As Ornstein explained, "The tradeoff on the cervical cancer vaccine is that many, many women die unnecessarily because the vaccine may prevent a tiny number of adolescents who otherwise wouldn't have sex from doing so. No reasonable person can accept that as a trade off." Just like condoms in Africa and emergency contraception in the U.S., Ornstein continued, "you've got people that are just blind to the notion that there are tradeoffs here." By ignoring "the real trade offs" in order to "promote a greater morality," he argued, "tens of thousands of people die."

As a nation that enshrines the "pursuit of happiness" in our founding document, it's hard to contend that there's any place for the regulation of sex. And considering that 98 percent of women who have ever had sex used contraception, it's hard to imagine that many Americans disagree.

That "sliver of the pro-life movement," however, wields an outsized political clout, and their pro-choice counterparts on the far left of the spectrum find it difficult to focus on anything but Roe v. Wade . But there is still a chance for sanity.
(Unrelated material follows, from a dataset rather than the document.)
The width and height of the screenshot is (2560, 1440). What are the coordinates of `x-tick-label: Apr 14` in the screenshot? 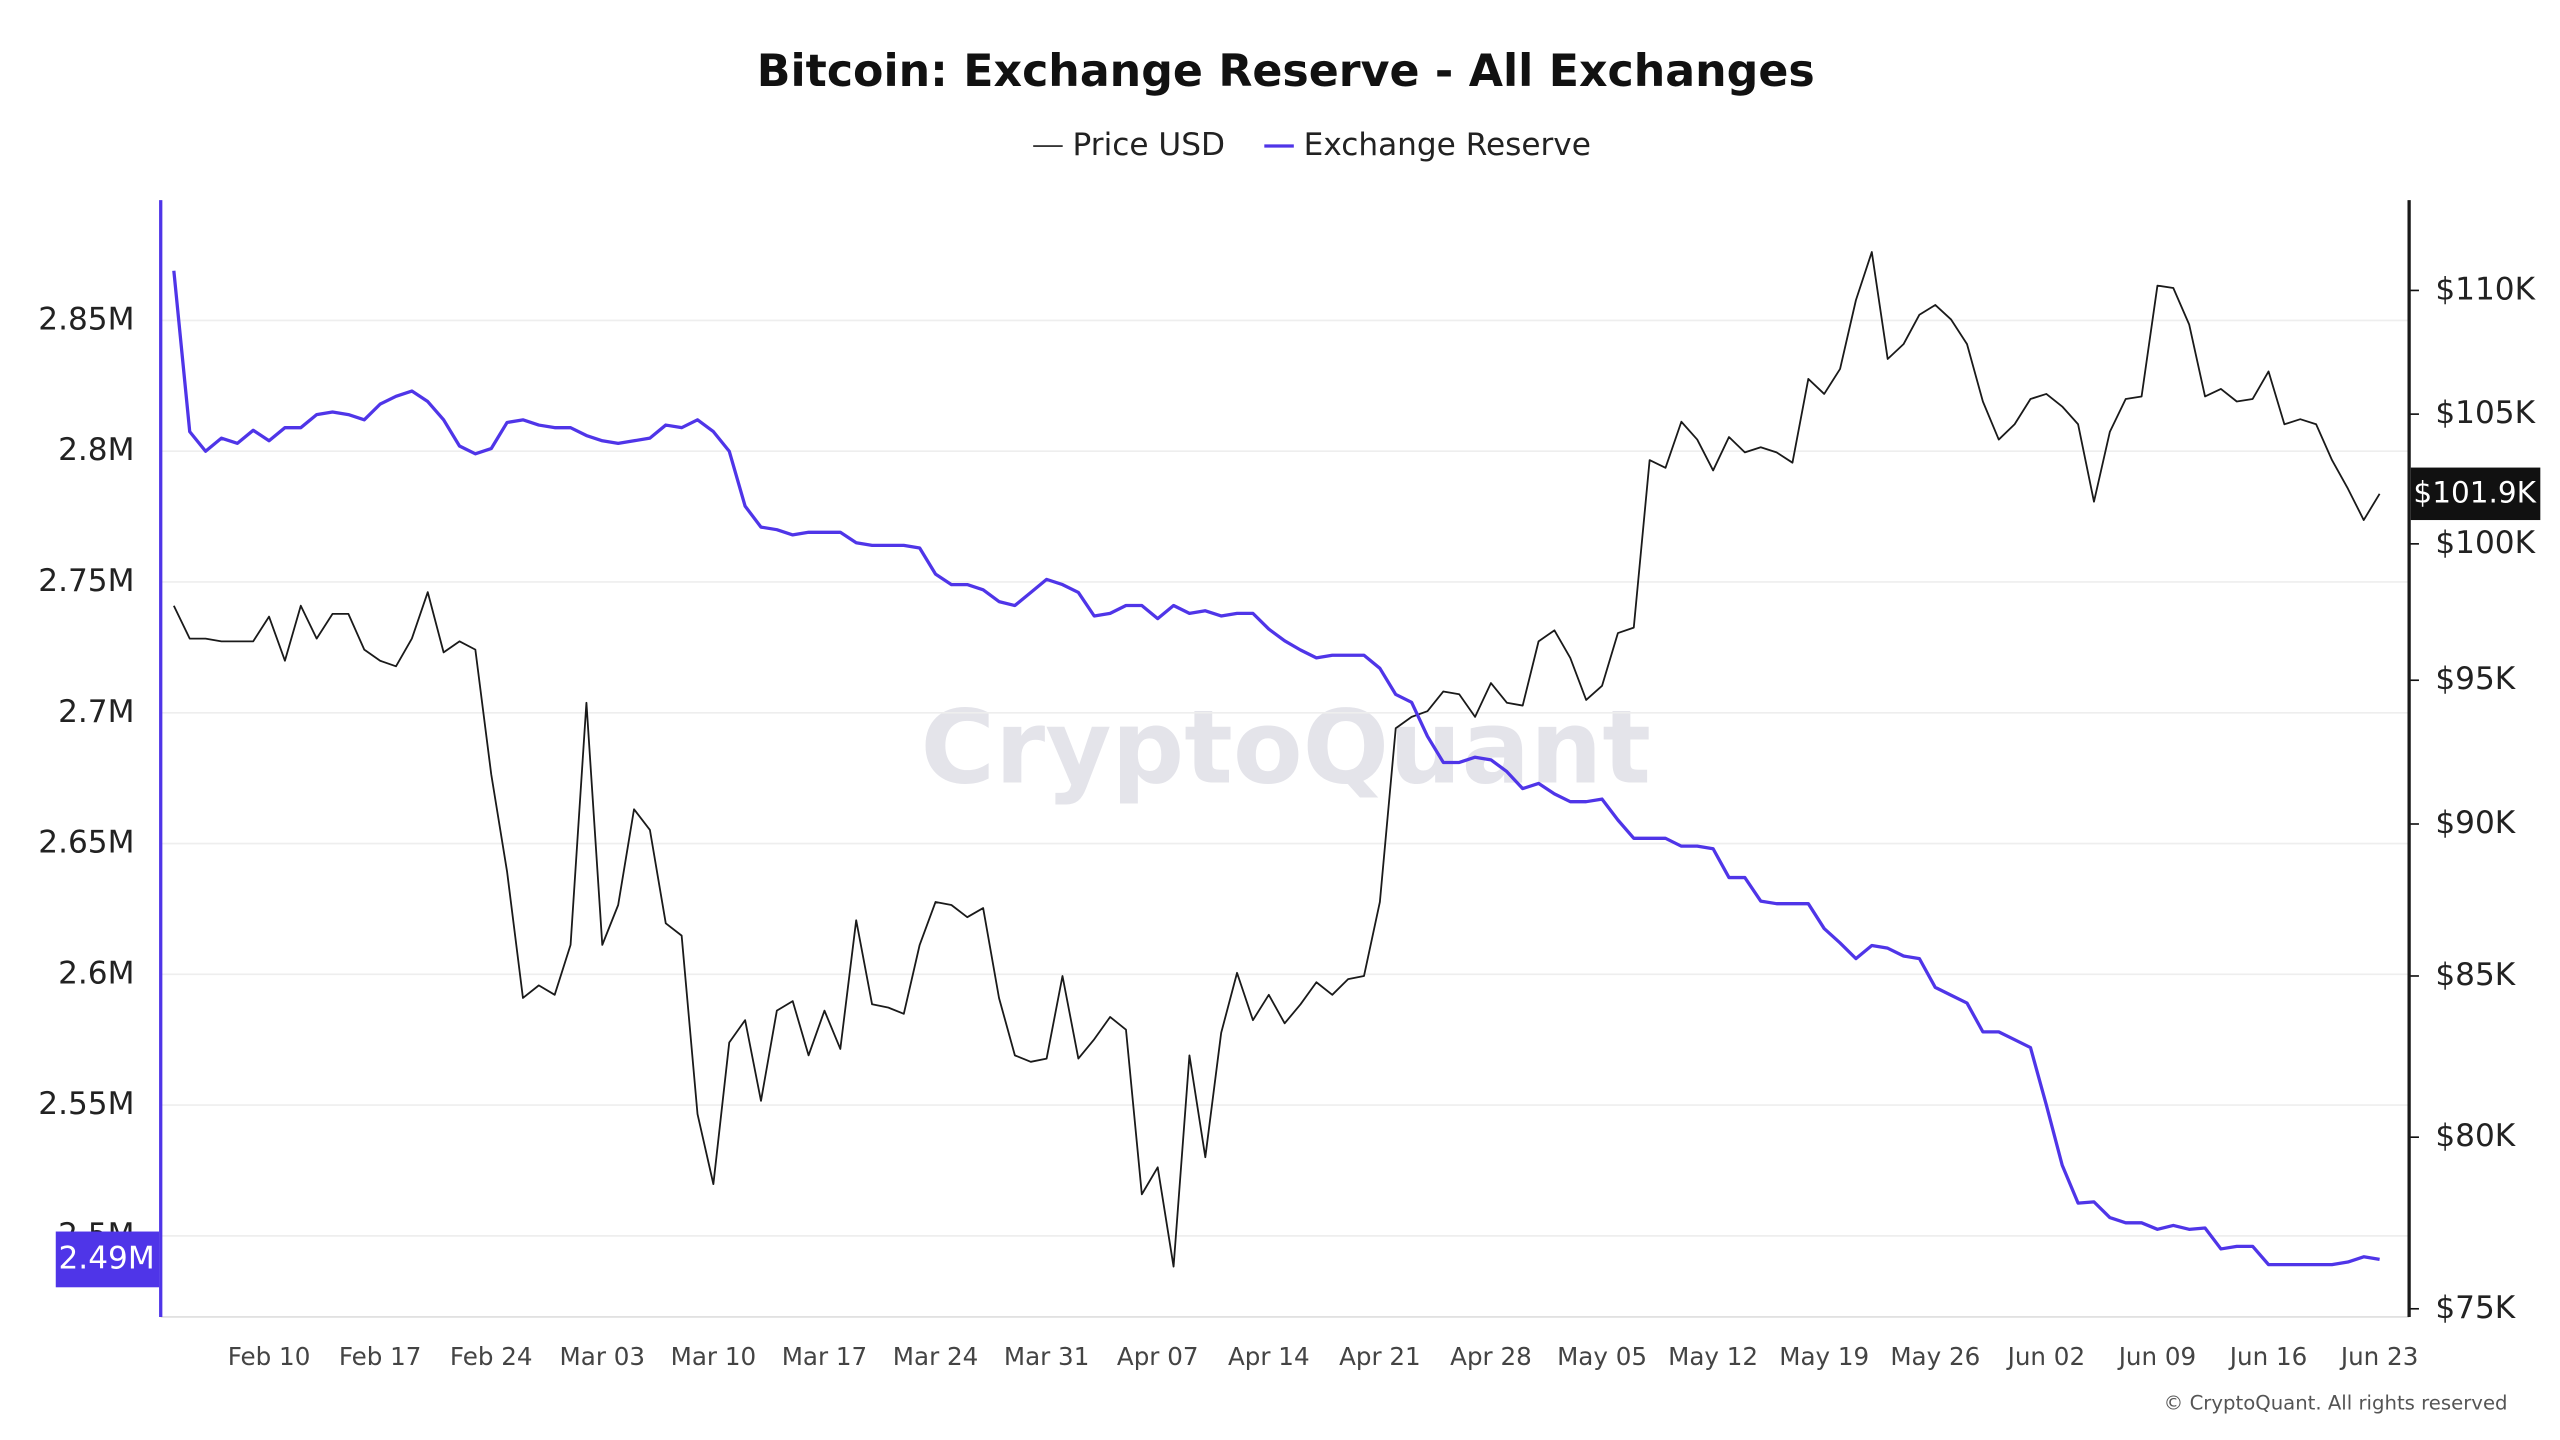 It's located at (1269, 1356).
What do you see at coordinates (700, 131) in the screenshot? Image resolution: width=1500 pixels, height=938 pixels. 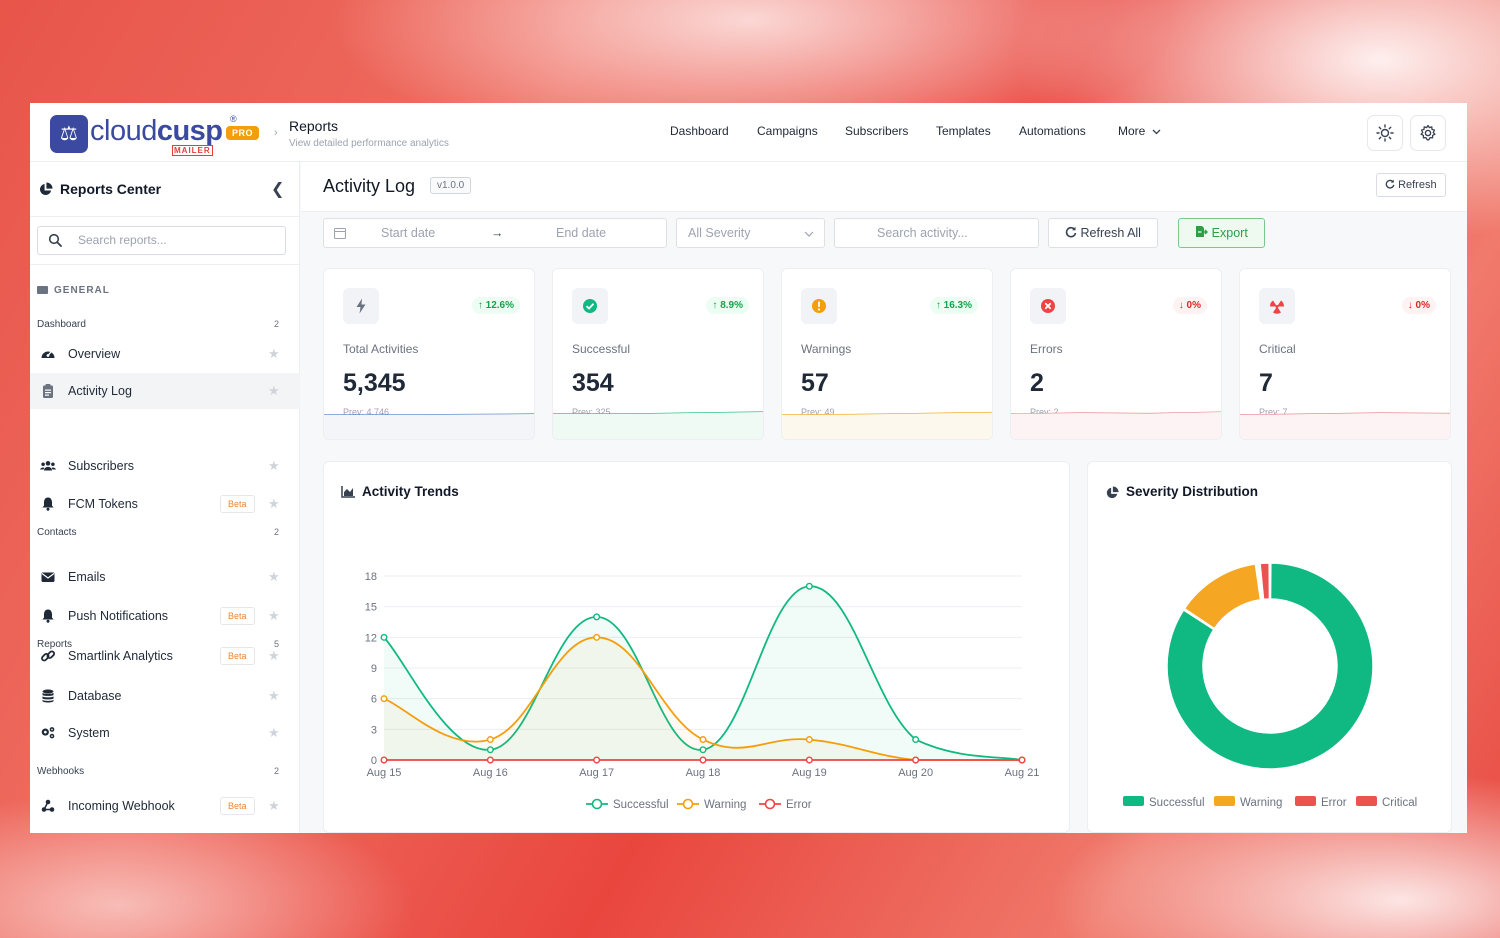 I see `nav-dashboard: Dashboard` at bounding box center [700, 131].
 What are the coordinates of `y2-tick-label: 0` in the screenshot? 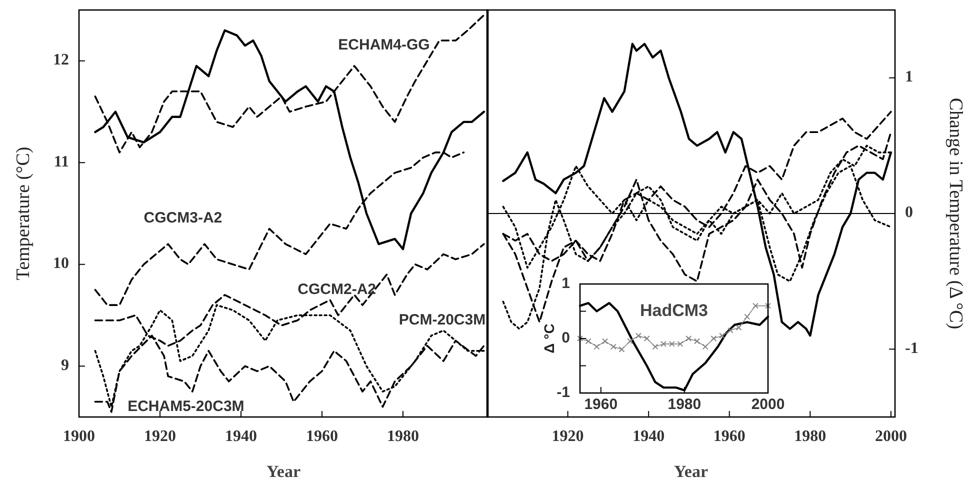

Late last month, London School of Economics philosopher Luc Bovens published a paper that took direct issue with those who condone the rhythm method as a form of birth control. Because that method is successful due to less viable embryos, Bovens argues that the pro-life line of reasoning should find that the rhythm method is even more deadly than condoms, birth control pills, IUDs, and emergency contraception. The blogosphere erupted upon its publication, because besides banning sex, there's not much left for the culture warriors to lobby for.

And in last Sunday's Washington Post, an anonymous, married, 42-year-old mother penned an op-ed about her recent abortion. As she explained, "One Thursday evening this past March, [my husband and I] managed to snag some rare couple time and, in a sudden rush of passion, I failed to insert my diaphragm." Unable to purchase Plan B over-the-counter, and with a gynecologist who wouldn't prescribe the drug, the op-ed's author took her chances--and wound up pregnant. She decided to have an abortion.

As Norm Ornstein explained, "[this abortion] would be decried by the very people who made sure she didn't have Plan B available. As you see more stories like that, I think it's going to change the nature of the debate."

Or so one can hope.

(David White, a former assistant editor at The American Enterprise, is a writer in Washington.)